One needs to think of the integral theorems $$\begin{align} \int_V (\nabla \cdot \mathbf F) \, dV & = \int_{\partial V} \mathbf F \cdot d \mathbf S
\tag 1 \\
\int_S (\nabla \times \mathbf F) \cdot d \mathbf S & = \int_{\partial S} \mathbf F \cdot d\mathbf r \tag 2
\end{align}$$
in the right way, as relating an integral of a derivative to an integral over the boundary. They are vast generalizations of the fundamental theorem of calculus, $$\int_a^b f'(x) \, dx = f(b) - f(a).$$
The terminology "open" and "closed" is awful and confusing. One should think in terms of boundaries.
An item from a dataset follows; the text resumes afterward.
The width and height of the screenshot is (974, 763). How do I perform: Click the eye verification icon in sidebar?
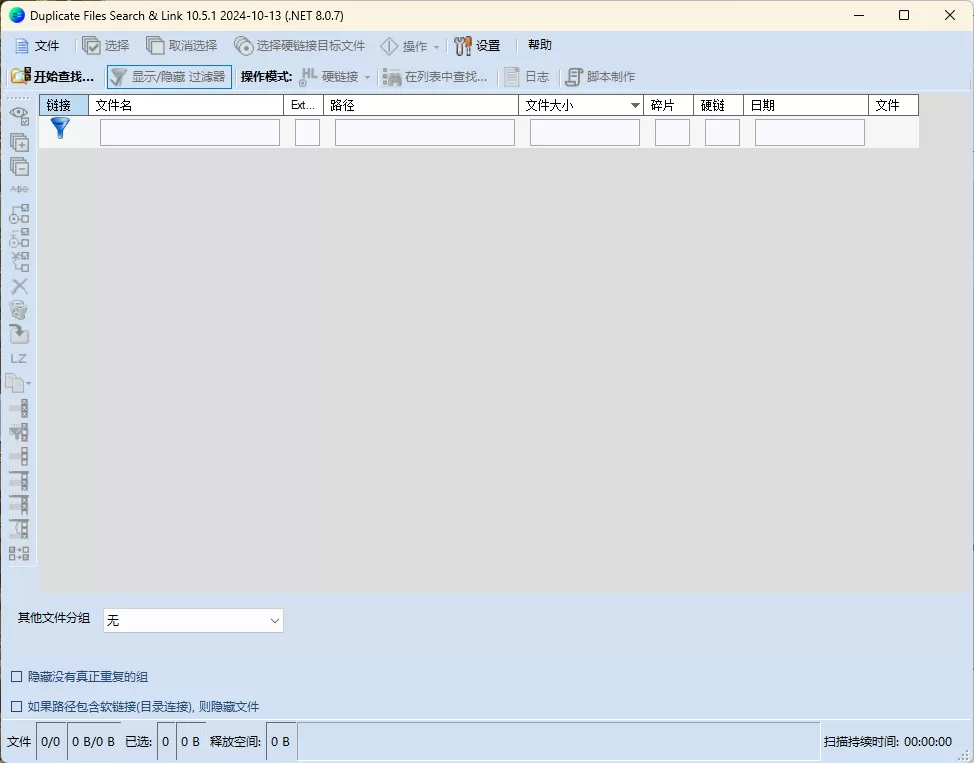[18, 114]
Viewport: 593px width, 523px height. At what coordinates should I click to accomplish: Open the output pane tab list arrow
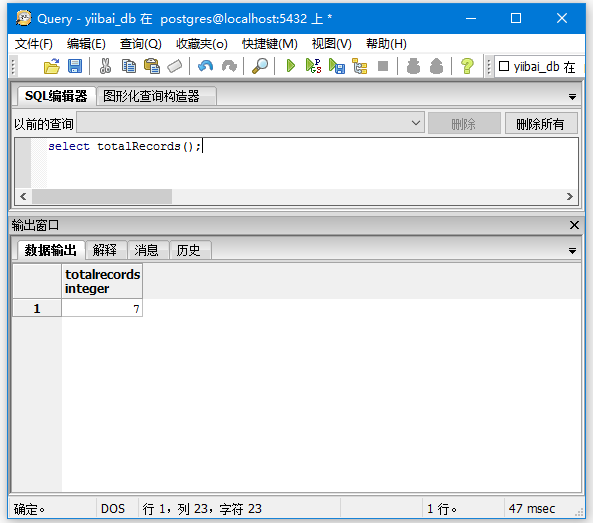[x=572, y=251]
The 2-dimensional surface you apply Gauss's law (1) to must be the boundary of some 3-dimensional volume. Gauss's law only says that the net magnetic flux through any boundary is zero. Let us retrace your argument. From Faraday's law of induction, $\partial_t \mathbf B = -\nabla\times\mathbf E$ we get that $$\int_{\partial S} \mathbf E \cdot d \mathbf r = \int_S (\mathbf \nabla \times \mathbf E) \cdot d \mathbf S = - \partial_t \int_S \mathbf B\cdot d\mathbf S.$$
Now, if $S = \partial V$, that is, $S$ is a boundary, then we would have $$-\partial_t \int_S \mathbf B \cdot d\mathbf S = -\partial_t \int_V (\underbrace{\nabla \cdot \mathbf B}_{=0}) \, dV = 0.$$
However, if $S = \partial V$, then the original integral was over $\partial (\partial V)$, that is, the boundary of a boundary. But it is a standard theorem that the boundary of a boundary is the empty set. Therefore, there is no contradiction, as the original integral must have been over the empty set, and thus trivially zero.